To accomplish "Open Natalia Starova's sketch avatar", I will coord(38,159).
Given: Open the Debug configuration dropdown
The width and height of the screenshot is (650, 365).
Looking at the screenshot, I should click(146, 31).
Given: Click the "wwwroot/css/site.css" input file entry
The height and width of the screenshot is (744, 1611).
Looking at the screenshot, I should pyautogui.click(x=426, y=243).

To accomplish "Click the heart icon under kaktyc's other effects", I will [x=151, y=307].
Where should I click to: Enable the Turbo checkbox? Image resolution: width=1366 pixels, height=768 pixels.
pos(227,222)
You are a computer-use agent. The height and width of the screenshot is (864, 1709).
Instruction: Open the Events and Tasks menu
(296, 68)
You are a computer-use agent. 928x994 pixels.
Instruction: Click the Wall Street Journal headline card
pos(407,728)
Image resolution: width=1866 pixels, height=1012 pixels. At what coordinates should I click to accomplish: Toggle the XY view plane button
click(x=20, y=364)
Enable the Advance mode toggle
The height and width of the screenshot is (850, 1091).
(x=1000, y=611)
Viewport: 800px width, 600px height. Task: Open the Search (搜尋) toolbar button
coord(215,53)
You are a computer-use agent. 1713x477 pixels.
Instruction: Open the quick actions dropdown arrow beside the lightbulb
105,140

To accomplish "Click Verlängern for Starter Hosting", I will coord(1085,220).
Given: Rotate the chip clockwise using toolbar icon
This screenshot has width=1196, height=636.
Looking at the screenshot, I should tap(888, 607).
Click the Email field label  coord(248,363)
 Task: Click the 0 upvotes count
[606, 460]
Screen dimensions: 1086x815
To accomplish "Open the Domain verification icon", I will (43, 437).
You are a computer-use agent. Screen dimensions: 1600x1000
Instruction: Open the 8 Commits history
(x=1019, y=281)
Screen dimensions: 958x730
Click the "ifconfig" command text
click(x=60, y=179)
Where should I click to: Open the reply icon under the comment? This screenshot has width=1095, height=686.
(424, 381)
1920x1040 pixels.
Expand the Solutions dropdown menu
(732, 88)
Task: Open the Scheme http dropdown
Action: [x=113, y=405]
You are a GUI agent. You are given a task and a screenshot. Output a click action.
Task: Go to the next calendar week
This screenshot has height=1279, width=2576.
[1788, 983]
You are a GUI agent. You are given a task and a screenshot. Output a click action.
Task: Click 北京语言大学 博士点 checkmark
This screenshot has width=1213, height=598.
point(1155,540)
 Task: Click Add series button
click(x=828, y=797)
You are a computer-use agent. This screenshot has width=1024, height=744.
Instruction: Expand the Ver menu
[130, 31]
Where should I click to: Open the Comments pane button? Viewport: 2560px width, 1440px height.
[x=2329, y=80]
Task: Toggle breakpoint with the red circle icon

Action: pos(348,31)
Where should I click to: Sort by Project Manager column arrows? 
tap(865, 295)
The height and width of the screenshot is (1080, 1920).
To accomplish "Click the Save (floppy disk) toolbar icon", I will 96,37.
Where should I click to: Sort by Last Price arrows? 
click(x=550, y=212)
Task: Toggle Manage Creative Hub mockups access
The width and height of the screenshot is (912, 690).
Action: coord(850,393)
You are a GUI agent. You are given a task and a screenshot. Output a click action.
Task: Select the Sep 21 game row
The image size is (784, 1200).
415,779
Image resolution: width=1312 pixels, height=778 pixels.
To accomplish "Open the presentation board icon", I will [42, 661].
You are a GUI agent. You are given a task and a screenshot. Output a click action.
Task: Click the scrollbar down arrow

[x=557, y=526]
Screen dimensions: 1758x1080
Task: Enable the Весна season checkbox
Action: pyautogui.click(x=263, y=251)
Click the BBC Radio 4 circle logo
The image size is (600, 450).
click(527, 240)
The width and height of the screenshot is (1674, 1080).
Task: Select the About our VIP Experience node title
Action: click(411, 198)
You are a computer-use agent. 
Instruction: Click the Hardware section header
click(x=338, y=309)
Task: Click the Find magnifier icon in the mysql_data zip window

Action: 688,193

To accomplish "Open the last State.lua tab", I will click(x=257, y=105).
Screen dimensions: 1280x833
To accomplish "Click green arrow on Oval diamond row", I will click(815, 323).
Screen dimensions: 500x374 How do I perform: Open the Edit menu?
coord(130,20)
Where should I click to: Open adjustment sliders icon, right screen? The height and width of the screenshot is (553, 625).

- **Problem details**
Print everything from the line containing "Image resolution: width=1312" down to the line containing "click(x=338, y=309)" in the entries above, reproducing each line without any change.

- **Exercise response**
Image resolution: width=1312 pixels, height=778 pixels.
To accomplish "Open the presentation board icon", I will [42, 661].
You are a GUI agent. You are given a task and a screenshot. Output a click action.
Task: Click the scrollbar down arrow

[x=557, y=526]
Screen dimensions: 1758x1080
Task: Enable the Весна season checkbox
Action: pyautogui.click(x=263, y=251)
Click the BBC Radio 4 circle logo
The image size is (600, 450).
click(527, 240)
The width and height of the screenshot is (1674, 1080).
Task: Select the About our VIP Experience node title
Action: click(411, 198)
You are a computer-use agent. 
Instruction: Click the Hardware section header
click(x=338, y=309)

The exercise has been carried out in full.